The Iceman, the Enemy and Where the Heck Have I Been?

 

I looked at my blog the other day and realized it had been two months since I'd written anything.  If you read the blog regularly, dear reader, and I go MIA, feel free to call me out on my absences!

Two months ago, I made the decision to leave my job in childcare.  I had been unemployed since the pandemic hit my state in March.  I didn't do well in lockdown and I was sure that returning to the stable job I'd had for five years would be the antidote to my angst and anxiety.  But the more I thought about it, the more returning to work seemed like a bad idea.  My husband, myself and my mother (all in the same household) are all considered at high risk due to diabetes, asthma and age respectively.  More importantly, though, my husband is legally blind and has some other degenerative health issues.  He has a lot of doctor's appointments and I find myself doing more and more caregiving.  Returning to a full-time job where you're required to meet state-mandated ratios of teachers to children, seemed like a good way to drive myself and my employer crazy.  

I decided to walk away and cobble together a different way of making a living.  It wasn't impossible.  I teach yoga.  I'm a freelance reporter.  I landed a temporary freelance marketing gig.  I started an Etsy store and I'm about to finish my fourth novel.  

Then, disaster struck.  It was a mild disaster compared to tsunamis and child loss but it felt big in my mind.  I got into a car accident and the insurance company totaled my car.  My loan didn't qualify for gap insurance, so I still owe almost $4,000.  Now, this is not really a disaster, honestly.  I'm not driving to work every day.  My mom is more than happy to share her car with me.  No one was hurt in the accident, (although the other driver did stand on the other side of the road, screaming and swearing at me, which wasn't particularly a good time but whatever.)

But I got sucked into a several week loop of "I need a car/I can't get a car without a job/I need to get a full time job, working from home, so I can still attend to all the family obligations/but I can't get a car without a job/And I keep having interviews that don't seem to work out/and oh, by the way, you're a total loser because you don't have a car or a job."  It was ugly and it sucked all of my energy.  I spent A LOT of time applying for jobs I didn't get and looking at cars I couldn't afford.  The mean voice in my head, the one who says, "you are not enough", had a field day.

I finally said "enough."  I decided to give myself a break and spend a few weeks focusing on Etsy, which is really beginning to take off for me and working on finishing my novel.  The day after I decided this, I read something that really inspired me.  I've been reading about Wim Hof for about a year now.  Hof has pioneered a whole method of breathing exercises and cold water therapy which increases resilience and improves cardio vascular function.  His book (The Wim Hof Method:Activate Your Full Human Potential) is coming out soon and he was featured in a magazine I read.

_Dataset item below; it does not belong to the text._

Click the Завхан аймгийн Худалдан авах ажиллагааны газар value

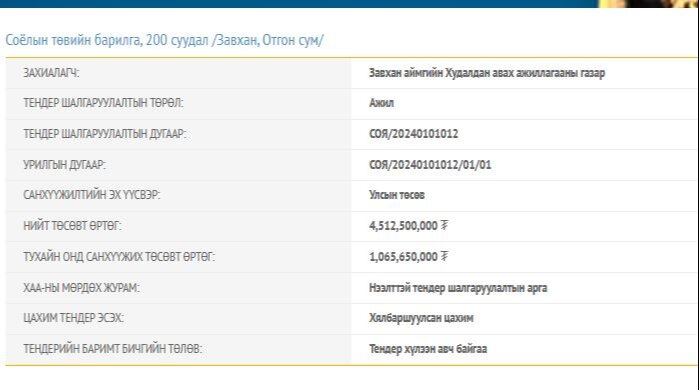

Hof, has run marathons barefoot, on ice and regularly submerges himself in icy water, earning him the nickname of the Iceman.  He spoke about losing his wife to suicide and how that led him to try to find a way to heal his broken heart.  He says he found a stillness in the cold water.  Hof said, "I wanted to win over the cold.  Use the enemy to become better, not to beat the enemy but to become better myself."

I love this so much.  It's the mean ego voice in my head that says I'm a loser for not having a car or a job.  It's also ego that insists that I have to have either. This is not necessarily the reality.  So, I put that mean voice on notice.  Not only will you not win, I'm going to use you to become a better version of myself.  Bring it.  What have you got? I'm ready.  The mean voice in my head didn't have much to say about that.